__Brief__: Please locate every line in the records below that contains the string "NinjaTrader", and copy each of those lines in full.

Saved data

+---+

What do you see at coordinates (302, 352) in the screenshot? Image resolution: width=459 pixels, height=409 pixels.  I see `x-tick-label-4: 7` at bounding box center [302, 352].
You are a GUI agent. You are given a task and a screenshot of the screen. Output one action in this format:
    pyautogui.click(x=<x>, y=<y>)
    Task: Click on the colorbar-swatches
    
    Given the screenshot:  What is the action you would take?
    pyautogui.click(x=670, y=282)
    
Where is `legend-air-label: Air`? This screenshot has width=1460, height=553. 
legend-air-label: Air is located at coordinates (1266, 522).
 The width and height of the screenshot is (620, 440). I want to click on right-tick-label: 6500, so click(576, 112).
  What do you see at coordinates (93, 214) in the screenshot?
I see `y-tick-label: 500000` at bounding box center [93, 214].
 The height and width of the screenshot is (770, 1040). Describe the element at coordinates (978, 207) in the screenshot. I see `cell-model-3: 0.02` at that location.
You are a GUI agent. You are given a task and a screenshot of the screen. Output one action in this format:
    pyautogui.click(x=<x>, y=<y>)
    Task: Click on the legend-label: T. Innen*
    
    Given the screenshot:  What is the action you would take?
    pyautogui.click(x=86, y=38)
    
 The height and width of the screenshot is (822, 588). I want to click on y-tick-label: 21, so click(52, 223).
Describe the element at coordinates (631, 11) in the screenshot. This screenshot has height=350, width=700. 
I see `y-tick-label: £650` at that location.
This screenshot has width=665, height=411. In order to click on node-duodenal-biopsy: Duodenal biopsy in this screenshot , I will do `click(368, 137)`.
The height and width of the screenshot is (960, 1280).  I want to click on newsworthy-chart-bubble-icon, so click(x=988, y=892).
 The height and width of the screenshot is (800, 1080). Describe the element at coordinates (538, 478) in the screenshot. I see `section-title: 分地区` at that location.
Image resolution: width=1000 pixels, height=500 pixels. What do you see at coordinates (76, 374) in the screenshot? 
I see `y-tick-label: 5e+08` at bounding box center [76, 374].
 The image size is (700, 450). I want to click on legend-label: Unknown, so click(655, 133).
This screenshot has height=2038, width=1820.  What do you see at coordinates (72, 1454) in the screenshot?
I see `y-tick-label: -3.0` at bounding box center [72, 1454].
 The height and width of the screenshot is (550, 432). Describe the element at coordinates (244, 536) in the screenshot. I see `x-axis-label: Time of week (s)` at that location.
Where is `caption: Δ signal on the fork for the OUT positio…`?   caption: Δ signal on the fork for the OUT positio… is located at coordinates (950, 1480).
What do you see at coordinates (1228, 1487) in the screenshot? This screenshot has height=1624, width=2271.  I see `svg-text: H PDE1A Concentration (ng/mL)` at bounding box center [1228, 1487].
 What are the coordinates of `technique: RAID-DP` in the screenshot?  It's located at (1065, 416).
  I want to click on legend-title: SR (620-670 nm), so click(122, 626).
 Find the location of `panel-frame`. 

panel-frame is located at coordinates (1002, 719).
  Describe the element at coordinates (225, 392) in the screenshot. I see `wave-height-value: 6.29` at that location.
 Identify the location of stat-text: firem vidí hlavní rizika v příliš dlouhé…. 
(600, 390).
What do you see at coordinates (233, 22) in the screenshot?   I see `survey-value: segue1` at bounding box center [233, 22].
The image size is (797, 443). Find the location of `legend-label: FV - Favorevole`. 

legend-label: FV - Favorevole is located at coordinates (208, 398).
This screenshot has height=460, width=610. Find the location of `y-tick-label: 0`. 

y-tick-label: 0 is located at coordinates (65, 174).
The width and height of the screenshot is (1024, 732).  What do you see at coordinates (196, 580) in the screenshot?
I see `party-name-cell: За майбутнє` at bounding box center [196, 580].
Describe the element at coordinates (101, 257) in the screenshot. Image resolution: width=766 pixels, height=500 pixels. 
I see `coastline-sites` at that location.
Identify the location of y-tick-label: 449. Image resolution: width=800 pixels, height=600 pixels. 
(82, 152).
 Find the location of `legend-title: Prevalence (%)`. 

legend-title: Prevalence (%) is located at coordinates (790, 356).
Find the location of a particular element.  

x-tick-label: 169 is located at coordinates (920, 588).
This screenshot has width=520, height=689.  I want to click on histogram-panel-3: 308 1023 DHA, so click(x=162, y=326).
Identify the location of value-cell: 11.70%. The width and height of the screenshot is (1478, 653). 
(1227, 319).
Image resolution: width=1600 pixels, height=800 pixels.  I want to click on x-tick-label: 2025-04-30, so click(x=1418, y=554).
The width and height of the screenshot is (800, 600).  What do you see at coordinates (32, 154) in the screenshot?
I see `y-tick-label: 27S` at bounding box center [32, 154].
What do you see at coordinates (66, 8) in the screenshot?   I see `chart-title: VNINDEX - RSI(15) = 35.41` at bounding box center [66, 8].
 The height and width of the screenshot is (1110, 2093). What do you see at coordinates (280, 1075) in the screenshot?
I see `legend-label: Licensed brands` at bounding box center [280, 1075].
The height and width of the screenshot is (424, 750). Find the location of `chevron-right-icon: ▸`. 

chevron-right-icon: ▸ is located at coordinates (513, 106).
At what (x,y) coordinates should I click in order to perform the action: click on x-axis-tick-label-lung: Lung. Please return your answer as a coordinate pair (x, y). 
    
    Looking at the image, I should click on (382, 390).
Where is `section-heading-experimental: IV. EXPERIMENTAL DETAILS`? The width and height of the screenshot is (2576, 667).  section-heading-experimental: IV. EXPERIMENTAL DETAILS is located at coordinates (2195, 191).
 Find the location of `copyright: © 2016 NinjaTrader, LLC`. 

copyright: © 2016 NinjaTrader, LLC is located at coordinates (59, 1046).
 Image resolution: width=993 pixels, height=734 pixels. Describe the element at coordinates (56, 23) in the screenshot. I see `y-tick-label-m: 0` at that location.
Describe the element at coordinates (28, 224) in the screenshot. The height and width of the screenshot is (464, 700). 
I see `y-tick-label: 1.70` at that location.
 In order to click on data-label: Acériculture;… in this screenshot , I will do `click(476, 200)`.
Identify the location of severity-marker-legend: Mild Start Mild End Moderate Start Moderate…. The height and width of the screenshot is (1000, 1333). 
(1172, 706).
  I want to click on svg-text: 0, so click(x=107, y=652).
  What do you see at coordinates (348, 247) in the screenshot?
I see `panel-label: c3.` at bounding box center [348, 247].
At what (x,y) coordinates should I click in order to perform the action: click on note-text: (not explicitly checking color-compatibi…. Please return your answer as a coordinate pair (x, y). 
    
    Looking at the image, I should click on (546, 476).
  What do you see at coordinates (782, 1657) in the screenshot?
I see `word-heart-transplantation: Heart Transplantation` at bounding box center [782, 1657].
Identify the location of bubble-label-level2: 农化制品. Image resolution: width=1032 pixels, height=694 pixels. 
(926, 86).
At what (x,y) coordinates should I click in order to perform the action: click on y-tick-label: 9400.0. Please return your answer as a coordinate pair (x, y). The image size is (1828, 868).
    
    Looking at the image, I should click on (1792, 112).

+---+

__Written answer__:
 Find the location of `copyright: © 2016 NinjaTrader, LLC`. 
copyright: © 2016 NinjaTrader, LLC is located at coordinates (59, 1046).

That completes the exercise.